(AIM) Starting at the beginning of the material and ending with the line that contains "click(x=420, y=12)", write those lines out again with "Admin" swapped for "Guest", changing nothing else.

(SUPPLIED MATERIAL)
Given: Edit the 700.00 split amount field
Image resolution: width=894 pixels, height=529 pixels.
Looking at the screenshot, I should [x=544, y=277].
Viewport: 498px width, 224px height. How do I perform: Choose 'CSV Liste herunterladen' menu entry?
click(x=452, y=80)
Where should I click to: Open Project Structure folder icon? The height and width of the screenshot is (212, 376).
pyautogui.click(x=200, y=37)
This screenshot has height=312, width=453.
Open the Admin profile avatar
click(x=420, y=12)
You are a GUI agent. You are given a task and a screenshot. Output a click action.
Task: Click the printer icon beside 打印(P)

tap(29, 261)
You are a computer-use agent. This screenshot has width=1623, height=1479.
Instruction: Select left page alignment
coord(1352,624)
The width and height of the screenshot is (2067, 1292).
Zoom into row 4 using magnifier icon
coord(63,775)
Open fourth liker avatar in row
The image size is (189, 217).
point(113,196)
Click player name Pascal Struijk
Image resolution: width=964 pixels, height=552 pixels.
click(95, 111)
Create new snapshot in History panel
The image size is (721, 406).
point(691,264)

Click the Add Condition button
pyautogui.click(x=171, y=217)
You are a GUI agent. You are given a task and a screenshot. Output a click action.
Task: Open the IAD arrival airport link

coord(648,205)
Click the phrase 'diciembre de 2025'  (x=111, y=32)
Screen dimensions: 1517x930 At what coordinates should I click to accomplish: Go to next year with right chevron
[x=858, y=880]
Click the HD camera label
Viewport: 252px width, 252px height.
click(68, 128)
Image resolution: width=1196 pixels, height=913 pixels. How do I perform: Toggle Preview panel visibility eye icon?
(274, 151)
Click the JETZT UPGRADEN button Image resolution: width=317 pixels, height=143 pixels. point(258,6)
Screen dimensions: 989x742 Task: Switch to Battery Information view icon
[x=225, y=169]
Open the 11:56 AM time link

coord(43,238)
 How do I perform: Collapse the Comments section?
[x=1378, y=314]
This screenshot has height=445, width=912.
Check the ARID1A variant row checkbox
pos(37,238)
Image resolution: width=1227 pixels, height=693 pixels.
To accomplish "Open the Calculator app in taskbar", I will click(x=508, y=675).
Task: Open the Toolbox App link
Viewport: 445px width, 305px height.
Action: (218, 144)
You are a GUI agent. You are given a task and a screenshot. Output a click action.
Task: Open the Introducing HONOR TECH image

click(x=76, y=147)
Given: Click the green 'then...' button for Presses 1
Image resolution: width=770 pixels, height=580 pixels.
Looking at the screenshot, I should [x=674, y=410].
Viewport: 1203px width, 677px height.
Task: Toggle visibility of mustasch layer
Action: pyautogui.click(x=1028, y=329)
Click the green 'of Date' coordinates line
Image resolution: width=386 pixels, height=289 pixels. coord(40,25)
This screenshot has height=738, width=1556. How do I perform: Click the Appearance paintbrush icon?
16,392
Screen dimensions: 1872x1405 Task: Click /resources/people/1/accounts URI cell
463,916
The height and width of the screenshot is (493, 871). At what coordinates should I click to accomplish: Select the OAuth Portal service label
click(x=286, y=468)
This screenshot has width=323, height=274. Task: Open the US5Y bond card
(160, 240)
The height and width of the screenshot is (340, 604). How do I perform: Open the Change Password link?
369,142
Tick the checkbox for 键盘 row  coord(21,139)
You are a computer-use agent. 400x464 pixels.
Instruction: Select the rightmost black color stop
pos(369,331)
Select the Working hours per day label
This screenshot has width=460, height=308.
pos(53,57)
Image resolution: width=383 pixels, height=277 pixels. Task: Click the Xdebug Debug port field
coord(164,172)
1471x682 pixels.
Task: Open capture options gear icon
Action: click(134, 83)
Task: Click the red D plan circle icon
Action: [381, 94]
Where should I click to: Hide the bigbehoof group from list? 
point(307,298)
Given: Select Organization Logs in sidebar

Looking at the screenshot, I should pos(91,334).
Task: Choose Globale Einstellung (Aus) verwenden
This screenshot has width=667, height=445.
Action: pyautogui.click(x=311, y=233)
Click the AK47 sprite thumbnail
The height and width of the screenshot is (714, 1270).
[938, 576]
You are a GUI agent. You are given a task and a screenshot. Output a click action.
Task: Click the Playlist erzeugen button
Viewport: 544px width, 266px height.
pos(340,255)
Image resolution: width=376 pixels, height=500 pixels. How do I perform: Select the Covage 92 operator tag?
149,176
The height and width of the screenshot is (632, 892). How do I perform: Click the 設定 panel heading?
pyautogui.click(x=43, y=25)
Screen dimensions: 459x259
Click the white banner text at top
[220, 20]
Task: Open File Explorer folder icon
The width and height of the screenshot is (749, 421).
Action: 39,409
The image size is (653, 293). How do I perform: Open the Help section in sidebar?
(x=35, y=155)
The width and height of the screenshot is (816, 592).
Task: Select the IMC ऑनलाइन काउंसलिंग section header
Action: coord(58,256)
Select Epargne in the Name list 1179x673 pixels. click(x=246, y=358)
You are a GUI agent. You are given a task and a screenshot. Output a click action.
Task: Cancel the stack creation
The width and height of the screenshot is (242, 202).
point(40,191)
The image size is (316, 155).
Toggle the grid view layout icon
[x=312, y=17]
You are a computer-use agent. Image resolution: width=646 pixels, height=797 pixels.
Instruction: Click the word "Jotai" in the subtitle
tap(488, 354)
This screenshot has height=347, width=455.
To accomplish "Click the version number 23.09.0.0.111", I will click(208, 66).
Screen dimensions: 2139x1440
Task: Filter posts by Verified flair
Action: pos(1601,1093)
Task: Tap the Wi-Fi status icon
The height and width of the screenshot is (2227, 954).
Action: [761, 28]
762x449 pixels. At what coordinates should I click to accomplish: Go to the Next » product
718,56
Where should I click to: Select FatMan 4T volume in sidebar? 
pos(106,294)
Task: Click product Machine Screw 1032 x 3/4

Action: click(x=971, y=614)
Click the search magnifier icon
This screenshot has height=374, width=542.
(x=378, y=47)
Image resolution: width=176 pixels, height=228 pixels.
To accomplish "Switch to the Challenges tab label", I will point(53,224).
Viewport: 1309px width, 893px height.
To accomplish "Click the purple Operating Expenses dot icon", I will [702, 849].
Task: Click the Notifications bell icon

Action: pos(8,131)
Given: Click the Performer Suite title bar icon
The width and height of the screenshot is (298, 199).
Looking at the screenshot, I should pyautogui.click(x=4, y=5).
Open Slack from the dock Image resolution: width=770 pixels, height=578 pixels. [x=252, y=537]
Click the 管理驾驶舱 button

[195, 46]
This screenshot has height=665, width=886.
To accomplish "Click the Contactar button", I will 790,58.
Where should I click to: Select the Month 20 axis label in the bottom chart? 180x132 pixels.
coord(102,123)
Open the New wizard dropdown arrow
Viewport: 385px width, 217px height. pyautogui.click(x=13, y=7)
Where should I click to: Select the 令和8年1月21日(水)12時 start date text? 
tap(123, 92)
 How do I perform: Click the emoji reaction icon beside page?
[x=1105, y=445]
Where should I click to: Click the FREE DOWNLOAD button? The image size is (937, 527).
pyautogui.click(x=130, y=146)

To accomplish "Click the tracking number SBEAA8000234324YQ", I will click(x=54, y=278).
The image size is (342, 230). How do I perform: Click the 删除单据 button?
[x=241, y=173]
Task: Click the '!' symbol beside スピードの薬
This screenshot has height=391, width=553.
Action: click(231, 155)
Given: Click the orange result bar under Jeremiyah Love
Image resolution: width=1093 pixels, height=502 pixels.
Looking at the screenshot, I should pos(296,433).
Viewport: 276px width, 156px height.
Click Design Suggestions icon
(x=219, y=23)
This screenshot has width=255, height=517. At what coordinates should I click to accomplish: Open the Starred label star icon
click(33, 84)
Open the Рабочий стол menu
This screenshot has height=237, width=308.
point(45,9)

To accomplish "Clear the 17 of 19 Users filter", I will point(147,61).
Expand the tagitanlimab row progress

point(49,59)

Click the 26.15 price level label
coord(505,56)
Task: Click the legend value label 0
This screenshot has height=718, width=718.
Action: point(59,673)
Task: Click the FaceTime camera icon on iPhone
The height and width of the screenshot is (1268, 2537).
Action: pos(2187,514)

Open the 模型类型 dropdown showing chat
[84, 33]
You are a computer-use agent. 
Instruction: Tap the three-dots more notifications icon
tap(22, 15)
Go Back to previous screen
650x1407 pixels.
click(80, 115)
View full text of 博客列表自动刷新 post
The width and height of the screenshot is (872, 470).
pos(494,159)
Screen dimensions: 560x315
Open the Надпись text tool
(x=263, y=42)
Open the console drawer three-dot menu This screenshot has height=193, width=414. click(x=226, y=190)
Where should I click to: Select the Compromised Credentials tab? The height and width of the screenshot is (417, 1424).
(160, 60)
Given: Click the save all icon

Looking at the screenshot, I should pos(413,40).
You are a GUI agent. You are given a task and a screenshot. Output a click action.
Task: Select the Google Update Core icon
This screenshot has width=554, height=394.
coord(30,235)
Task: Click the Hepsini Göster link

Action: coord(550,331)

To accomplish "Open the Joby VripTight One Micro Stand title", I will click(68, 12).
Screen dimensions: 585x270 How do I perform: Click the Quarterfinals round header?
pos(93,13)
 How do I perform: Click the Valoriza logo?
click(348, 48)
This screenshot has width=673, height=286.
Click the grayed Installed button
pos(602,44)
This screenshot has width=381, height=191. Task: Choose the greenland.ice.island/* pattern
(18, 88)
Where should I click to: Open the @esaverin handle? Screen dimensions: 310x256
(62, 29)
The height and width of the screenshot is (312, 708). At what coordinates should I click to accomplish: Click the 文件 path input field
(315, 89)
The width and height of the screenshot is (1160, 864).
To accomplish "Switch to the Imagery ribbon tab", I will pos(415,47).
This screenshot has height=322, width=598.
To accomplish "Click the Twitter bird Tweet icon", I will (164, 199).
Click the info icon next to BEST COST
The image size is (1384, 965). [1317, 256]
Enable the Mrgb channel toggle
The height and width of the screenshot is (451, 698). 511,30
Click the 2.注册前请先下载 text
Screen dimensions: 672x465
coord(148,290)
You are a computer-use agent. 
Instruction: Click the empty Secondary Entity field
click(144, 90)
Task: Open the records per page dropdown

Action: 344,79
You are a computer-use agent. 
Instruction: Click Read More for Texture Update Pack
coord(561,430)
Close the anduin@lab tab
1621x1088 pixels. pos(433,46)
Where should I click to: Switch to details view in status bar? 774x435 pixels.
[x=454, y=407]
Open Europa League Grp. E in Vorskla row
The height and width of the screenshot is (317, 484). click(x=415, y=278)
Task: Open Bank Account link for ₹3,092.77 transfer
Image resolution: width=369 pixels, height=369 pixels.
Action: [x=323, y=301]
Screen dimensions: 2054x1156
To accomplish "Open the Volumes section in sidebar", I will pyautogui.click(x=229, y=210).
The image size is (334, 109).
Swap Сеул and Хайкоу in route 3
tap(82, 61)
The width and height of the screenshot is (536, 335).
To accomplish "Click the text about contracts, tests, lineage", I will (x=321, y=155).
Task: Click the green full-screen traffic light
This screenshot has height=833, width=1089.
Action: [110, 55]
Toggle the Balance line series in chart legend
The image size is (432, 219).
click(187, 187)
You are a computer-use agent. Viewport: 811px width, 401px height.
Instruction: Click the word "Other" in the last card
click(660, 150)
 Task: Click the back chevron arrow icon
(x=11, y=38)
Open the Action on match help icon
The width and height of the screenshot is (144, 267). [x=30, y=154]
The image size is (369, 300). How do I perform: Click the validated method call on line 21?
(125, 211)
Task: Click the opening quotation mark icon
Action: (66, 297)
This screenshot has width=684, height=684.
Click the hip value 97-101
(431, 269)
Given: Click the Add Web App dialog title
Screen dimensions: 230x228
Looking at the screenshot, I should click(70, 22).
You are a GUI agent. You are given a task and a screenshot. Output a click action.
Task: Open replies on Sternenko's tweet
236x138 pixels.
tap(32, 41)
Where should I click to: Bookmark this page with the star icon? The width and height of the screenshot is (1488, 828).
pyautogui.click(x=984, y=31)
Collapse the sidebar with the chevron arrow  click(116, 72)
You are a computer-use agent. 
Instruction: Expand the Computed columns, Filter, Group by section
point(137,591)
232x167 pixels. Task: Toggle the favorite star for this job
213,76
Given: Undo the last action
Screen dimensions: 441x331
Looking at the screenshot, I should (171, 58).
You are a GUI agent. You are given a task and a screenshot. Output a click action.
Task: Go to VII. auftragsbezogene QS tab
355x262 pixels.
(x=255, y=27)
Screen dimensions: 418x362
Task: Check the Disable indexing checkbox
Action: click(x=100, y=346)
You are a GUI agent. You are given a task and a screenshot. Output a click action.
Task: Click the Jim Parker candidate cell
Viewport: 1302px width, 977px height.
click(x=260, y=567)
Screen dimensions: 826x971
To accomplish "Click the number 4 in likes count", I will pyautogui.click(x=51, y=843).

(CORRECT OUTPUT)
Given: Edit the 700.00 split amount field
Image resolution: width=894 pixels, height=529 pixels.
Looking at the screenshot, I should [x=544, y=277].
Viewport: 498px width, 224px height. How do I perform: Choose 'CSV Liste herunterladen' menu entry?
click(x=452, y=80)
Where should I click to: Open Project Structure folder icon? The height and width of the screenshot is (212, 376).
pyautogui.click(x=200, y=37)
This screenshot has height=312, width=453.
Open the Guest profile avatar
click(x=420, y=12)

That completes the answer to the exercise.